**Your assignment:**
The records should be restated exactly from their first line through the line with "Click up arrow in Shader Livello panel" in it.

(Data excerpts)
·····

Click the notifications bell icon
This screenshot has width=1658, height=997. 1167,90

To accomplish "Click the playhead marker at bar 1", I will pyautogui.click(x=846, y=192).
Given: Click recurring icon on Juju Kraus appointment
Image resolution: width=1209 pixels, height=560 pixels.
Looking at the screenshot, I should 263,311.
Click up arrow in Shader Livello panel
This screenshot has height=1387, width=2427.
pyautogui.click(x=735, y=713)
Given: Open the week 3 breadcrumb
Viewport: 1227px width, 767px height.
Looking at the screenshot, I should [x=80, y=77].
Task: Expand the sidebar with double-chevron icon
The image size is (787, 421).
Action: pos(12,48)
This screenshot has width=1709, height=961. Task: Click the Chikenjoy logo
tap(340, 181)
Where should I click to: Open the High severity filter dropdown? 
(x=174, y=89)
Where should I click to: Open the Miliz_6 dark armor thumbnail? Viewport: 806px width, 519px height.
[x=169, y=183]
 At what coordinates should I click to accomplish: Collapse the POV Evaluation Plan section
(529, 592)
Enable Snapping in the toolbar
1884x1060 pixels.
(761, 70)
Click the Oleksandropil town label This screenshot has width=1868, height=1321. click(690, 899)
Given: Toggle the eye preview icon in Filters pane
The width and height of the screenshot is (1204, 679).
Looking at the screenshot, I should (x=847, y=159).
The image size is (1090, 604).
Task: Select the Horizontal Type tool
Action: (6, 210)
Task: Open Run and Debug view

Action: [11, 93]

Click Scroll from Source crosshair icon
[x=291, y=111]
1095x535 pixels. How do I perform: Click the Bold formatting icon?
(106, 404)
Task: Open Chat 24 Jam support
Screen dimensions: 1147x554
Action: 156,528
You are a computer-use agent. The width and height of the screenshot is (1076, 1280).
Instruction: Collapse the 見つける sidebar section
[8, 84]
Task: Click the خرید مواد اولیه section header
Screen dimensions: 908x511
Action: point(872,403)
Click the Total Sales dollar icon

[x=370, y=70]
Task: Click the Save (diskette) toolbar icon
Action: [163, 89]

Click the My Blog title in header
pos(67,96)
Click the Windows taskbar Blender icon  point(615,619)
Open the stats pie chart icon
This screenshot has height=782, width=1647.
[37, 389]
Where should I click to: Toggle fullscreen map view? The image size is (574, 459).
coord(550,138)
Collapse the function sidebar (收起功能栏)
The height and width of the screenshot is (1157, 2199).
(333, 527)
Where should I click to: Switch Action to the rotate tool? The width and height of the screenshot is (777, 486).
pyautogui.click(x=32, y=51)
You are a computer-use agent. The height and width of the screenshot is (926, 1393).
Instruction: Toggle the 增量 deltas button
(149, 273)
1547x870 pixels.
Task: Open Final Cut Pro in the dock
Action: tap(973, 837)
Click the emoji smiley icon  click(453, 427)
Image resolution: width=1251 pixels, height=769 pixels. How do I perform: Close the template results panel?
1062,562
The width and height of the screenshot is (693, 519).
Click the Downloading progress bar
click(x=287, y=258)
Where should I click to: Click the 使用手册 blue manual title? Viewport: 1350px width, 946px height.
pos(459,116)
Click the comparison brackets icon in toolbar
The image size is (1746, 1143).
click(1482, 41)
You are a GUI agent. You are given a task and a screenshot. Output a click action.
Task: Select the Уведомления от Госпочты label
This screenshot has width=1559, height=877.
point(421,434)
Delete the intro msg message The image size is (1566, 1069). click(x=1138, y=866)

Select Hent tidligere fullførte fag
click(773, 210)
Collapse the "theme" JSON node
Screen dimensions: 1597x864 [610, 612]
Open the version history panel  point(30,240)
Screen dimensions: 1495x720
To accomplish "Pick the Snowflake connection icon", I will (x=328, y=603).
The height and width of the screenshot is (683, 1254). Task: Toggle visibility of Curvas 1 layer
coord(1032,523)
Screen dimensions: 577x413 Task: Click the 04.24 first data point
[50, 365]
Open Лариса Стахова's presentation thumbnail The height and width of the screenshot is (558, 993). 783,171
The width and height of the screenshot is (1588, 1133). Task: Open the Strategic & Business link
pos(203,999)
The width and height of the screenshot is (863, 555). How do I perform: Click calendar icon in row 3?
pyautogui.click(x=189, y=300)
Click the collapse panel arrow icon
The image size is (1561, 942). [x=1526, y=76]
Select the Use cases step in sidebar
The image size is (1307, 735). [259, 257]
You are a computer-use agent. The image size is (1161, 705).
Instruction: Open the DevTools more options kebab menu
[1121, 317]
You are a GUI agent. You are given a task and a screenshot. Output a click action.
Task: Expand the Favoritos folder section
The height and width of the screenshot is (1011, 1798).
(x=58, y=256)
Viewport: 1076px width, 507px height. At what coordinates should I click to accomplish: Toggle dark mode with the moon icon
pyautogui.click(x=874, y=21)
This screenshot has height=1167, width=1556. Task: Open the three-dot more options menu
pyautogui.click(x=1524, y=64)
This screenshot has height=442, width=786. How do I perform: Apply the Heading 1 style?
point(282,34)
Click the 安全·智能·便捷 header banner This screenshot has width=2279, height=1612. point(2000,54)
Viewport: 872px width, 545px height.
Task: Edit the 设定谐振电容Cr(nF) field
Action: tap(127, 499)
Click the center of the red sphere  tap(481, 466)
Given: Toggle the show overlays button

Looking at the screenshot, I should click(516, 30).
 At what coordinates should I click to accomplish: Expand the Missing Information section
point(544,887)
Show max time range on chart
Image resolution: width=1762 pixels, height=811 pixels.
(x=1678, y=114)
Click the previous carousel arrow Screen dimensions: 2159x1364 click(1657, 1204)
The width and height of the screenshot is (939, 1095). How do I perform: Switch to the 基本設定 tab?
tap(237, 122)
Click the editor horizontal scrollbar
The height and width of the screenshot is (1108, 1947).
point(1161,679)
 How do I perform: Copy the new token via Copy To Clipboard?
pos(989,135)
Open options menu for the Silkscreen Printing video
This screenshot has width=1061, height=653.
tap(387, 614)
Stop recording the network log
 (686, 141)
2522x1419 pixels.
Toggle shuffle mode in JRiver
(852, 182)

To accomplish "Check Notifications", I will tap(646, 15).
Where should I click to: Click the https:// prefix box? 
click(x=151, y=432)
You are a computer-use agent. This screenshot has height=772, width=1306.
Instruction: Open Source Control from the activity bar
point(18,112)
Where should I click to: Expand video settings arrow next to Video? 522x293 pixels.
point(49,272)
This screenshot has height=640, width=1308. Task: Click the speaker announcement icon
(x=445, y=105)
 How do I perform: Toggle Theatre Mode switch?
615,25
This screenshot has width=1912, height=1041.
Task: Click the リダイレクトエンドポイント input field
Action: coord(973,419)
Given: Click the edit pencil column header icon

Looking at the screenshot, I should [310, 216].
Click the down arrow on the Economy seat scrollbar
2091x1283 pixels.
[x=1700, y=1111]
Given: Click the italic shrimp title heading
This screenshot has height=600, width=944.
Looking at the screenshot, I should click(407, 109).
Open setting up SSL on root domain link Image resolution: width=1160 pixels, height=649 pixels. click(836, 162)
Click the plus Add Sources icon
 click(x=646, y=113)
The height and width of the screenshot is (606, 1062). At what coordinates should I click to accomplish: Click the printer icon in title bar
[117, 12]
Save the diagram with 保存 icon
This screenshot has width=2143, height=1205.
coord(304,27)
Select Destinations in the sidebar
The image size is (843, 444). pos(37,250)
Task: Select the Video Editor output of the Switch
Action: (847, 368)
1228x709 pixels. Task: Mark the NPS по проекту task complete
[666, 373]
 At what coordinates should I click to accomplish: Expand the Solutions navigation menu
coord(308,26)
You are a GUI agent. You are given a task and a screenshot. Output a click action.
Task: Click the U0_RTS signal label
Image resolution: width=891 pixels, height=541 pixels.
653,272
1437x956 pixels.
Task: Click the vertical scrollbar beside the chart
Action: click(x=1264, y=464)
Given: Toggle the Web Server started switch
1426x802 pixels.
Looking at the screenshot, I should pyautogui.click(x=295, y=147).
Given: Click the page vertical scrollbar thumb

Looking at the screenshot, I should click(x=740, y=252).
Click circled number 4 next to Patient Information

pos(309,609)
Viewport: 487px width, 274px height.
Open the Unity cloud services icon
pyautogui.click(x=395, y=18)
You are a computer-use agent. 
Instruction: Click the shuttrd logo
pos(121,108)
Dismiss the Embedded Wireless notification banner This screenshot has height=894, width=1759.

·····

**Answer space:**
Click the notifications bell icon
This screenshot has width=1658, height=997. 1167,90

To accomplish "Click the playhead marker at bar 1", I will pyautogui.click(x=846, y=192).
Given: Click recurring icon on Juju Kraus appointment
Image resolution: width=1209 pixels, height=560 pixels.
Looking at the screenshot, I should 263,311.
Click up arrow in Shader Livello panel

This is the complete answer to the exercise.